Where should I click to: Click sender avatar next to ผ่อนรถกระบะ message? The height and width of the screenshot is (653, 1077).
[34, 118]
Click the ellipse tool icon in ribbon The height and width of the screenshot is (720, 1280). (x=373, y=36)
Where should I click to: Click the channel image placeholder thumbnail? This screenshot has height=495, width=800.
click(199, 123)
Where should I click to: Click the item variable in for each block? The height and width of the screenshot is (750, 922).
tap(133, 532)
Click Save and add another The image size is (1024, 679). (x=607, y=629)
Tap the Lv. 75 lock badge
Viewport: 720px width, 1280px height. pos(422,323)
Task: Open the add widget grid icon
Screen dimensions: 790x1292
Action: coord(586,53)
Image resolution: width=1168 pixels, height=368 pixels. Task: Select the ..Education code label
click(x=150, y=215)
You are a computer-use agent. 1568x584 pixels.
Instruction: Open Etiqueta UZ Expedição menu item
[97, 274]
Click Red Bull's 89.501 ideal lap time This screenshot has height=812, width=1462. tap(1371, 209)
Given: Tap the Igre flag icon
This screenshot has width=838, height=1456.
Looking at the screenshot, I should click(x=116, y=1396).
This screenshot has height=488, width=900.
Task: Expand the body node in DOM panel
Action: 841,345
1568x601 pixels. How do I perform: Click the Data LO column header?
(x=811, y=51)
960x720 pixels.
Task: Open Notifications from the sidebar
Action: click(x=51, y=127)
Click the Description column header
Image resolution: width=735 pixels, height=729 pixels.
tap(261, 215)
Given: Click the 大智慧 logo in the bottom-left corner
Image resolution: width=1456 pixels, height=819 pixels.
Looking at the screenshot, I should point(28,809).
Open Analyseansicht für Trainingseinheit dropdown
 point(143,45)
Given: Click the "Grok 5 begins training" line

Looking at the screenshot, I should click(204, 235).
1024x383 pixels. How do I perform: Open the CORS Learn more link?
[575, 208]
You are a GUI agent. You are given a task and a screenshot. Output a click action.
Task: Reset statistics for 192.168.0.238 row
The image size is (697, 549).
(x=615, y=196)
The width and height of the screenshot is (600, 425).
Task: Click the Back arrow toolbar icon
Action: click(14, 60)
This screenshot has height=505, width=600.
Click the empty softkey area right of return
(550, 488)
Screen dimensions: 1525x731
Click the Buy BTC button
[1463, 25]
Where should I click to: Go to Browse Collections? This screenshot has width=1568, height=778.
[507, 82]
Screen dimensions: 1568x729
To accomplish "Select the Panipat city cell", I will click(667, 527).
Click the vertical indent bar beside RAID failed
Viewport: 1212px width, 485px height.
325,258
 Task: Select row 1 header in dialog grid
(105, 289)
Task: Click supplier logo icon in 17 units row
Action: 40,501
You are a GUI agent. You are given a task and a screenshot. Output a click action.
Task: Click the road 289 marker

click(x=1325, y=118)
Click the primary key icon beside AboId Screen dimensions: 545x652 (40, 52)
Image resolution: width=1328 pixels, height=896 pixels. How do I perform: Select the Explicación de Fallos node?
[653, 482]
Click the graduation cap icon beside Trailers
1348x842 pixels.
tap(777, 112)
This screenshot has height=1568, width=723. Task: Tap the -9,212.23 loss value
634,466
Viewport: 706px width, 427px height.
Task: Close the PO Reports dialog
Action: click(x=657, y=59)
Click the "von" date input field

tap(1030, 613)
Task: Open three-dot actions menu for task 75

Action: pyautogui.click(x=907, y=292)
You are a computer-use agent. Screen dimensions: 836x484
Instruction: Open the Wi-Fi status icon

──────────────────────────────

● EXERCISE DIRECTIONS: Return, with no change at all, every line in the entries above from the line containing "Screen dimensions: 790x1292" through the line containing "You are a computer-use agent. 1568x584".

● RESPONSE BELOW:
Screen dimensions: 790x1292
Action: coord(586,53)
Image resolution: width=1168 pixels, height=368 pixels. Task: Select the ..Education code label
click(x=150, y=215)
You are a computer-use agent. 1568x584 pixels.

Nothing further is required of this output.